Try it: Reproduce every record below exactly as it appears.
BEGIN Data supplied
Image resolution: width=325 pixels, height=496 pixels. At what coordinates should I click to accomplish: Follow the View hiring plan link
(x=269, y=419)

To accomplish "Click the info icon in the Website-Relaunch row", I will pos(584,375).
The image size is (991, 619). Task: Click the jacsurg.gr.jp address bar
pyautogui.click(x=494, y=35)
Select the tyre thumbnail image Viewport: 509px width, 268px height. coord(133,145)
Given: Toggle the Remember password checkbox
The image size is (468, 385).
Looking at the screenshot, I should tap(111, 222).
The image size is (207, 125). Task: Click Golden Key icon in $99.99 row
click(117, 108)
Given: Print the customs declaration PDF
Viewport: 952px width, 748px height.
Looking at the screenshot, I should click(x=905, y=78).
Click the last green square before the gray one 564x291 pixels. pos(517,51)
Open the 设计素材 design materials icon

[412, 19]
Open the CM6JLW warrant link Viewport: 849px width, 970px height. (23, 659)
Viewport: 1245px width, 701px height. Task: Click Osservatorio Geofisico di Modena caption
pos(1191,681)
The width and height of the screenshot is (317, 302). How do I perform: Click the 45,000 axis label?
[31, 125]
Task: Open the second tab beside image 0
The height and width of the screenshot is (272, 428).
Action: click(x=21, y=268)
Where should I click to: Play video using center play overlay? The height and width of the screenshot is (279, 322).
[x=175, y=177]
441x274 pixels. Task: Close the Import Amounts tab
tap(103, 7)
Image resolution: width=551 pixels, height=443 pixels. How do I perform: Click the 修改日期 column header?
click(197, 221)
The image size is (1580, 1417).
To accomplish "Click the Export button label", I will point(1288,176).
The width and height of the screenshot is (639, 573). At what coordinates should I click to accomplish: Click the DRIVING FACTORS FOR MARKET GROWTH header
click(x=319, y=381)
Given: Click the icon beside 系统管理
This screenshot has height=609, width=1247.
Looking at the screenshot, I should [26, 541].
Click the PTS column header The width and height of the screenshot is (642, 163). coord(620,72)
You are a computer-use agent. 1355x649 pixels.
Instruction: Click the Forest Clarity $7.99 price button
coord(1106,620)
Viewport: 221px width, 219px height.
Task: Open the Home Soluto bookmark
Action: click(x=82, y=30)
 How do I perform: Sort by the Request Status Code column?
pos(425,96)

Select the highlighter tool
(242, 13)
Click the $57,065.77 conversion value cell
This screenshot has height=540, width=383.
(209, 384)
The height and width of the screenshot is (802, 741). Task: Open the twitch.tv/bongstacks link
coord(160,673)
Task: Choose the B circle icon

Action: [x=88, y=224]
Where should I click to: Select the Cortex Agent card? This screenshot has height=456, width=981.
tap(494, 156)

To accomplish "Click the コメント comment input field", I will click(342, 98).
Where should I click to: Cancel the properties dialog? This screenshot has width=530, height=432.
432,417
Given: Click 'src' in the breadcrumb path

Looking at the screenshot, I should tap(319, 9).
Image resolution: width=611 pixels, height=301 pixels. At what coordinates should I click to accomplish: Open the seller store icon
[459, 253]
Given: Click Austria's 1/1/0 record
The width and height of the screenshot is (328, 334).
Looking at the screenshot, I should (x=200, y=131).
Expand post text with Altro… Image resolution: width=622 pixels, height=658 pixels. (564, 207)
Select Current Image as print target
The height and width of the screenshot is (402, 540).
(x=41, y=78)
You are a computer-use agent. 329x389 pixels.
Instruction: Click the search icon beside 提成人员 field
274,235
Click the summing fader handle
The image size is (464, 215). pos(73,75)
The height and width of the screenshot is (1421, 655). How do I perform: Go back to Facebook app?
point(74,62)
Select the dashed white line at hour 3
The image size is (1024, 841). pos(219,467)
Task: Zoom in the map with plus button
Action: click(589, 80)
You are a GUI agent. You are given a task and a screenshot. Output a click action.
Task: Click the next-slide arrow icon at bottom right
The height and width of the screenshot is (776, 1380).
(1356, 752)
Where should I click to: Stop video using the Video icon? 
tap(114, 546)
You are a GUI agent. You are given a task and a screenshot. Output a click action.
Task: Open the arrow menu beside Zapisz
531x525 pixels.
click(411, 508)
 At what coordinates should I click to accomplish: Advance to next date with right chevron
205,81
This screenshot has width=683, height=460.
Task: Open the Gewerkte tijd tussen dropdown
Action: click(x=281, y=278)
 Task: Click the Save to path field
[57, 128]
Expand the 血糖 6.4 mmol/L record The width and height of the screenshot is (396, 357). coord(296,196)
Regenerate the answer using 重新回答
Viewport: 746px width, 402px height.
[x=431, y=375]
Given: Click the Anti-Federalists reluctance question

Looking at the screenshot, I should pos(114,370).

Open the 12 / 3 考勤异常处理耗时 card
END Data supplied
Output of the task:
Image resolution: width=325 pixels, height=496 pixels. At what coordinates should I click to accomplish: Follow the View hiring plan link
(x=269, y=419)

To accomplish "Click the info icon in the Website-Relaunch row", I will pos(584,375).
The image size is (991, 619). Task: Click the jacsurg.gr.jp address bar
pyautogui.click(x=494, y=35)
Select the tyre thumbnail image Viewport: 509px width, 268px height. coord(133,145)
Given: Toggle the Remember password checkbox
The image size is (468, 385).
Looking at the screenshot, I should tap(111, 222).
The image size is (207, 125). Task: Click Golden Key icon in $99.99 row
click(117, 108)
Given: Print the customs declaration PDF
Viewport: 952px width, 748px height.
Looking at the screenshot, I should click(x=905, y=78).
Click the last green square before the gray one 564x291 pixels. pos(517,51)
Open the 设计素材 design materials icon

[412, 19]
Open the CM6JLW warrant link Viewport: 849px width, 970px height. (23, 659)
Viewport: 1245px width, 701px height. Task: Click Osservatorio Geofisico di Modena caption
pos(1191,681)
The width and height of the screenshot is (317, 302). How do I perform: Click the 45,000 axis label?
[31, 125]
Task: Open the second tab beside image 0
The height and width of the screenshot is (272, 428).
Action: click(x=21, y=268)
Where should I click to: Play video using center play overlay? The height and width of the screenshot is (279, 322).
[x=175, y=177]
441x274 pixels. Task: Close the Import Amounts tab
tap(103, 7)
Image resolution: width=551 pixels, height=443 pixels. How do I perform: Click the 修改日期 column header?
click(197, 221)
The image size is (1580, 1417).
To accomplish "Click the Export button label", I will point(1288,176).
The width and height of the screenshot is (639, 573). At what coordinates should I click to accomplish: Click the DRIVING FACTORS FOR MARKET GROWTH header
click(x=319, y=381)
Given: Click the icon beside 系统管理
This screenshot has height=609, width=1247.
Looking at the screenshot, I should [26, 541].
Click the PTS column header The width and height of the screenshot is (642, 163). coord(620,72)
You are a computer-use agent. 1355x649 pixels.
Instruction: Click the Forest Clarity $7.99 price button
coord(1106,620)
Viewport: 221px width, 219px height.
Task: Open the Home Soluto bookmark
Action: click(x=82, y=30)
 How do I perform: Sort by the Request Status Code column?
pos(425,96)

Select the highlighter tool
(242, 13)
Click the $57,065.77 conversion value cell
This screenshot has height=540, width=383.
(209, 384)
The height and width of the screenshot is (802, 741). Task: Open the twitch.tv/bongstacks link
coord(160,673)
Task: Choose the B circle icon

Action: [x=88, y=224]
Where should I click to: Select the Cortex Agent card? This screenshot has height=456, width=981.
tap(494, 156)

To accomplish "Click the コメント comment input field", I will click(342, 98).
Where should I click to: Cancel the properties dialog? This screenshot has width=530, height=432.
432,417
Given: Click 'src' in the breadcrumb path

Looking at the screenshot, I should tap(319, 9).
Image resolution: width=611 pixels, height=301 pixels. At what coordinates should I click to accomplish: Open the seller store icon
[459, 253]
Given: Click Austria's 1/1/0 record
The width and height of the screenshot is (328, 334).
Looking at the screenshot, I should (x=200, y=131).
Expand post text with Altro… Image resolution: width=622 pixels, height=658 pixels. (564, 207)
Select Current Image as print target
The height and width of the screenshot is (402, 540).
(x=41, y=78)
You are a computer-use agent. 329x389 pixels.
Instruction: Click the search icon beside 提成人员 field
274,235
Click the summing fader handle
The image size is (464, 215). pos(73,75)
The height and width of the screenshot is (1421, 655). How do I perform: Go back to Facebook app?
point(74,62)
Select the dashed white line at hour 3
The image size is (1024, 841). pos(219,467)
Task: Zoom in the map with plus button
Action: click(589, 80)
You are a GUI agent. You are given a task and a screenshot. Output a click action.
Task: Click the next-slide arrow icon at bottom right
The height and width of the screenshot is (776, 1380).
(1356, 752)
Where should I click to: Stop video using the Video icon? 
tap(114, 546)
You are a GUI agent. You are given a task and a screenshot. Output a click action.
Task: Open the arrow menu beside Zapisz
531x525 pixels.
click(411, 508)
 At what coordinates should I click to accomplish: Advance to next date with right chevron
205,81
This screenshot has width=683, height=460.
Task: Open the Gewerkte tijd tussen dropdown
Action: click(x=281, y=278)
 Task: Click the Save to path field
[57, 128]
Expand the 血糖 6.4 mmol/L record The width and height of the screenshot is (396, 357). coord(296,196)
Regenerate the answer using 重新回答
Viewport: 746px width, 402px height.
[x=431, y=375]
Given: Click the Anti-Federalists reluctance question

Looking at the screenshot, I should pos(114,370).

Open the 12 / 3 考勤异常处理耗时 card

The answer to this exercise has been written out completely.